▶ EXERCISE DESCRIPTION: In each of the entries below, swap "title" for "heading" and reproduce the lines with nothing else altered.
>>>
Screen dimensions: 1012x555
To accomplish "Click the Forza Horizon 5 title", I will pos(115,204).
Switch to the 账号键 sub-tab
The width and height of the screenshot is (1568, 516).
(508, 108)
<<<
▶ REPLY:
Screen dimensions: 1012x555
To accomplish "Click the Forza Horizon 5 heading", I will pos(115,204).
Switch to the 账号键 sub-tab
The width and height of the screenshot is (1568, 516).
(508, 108)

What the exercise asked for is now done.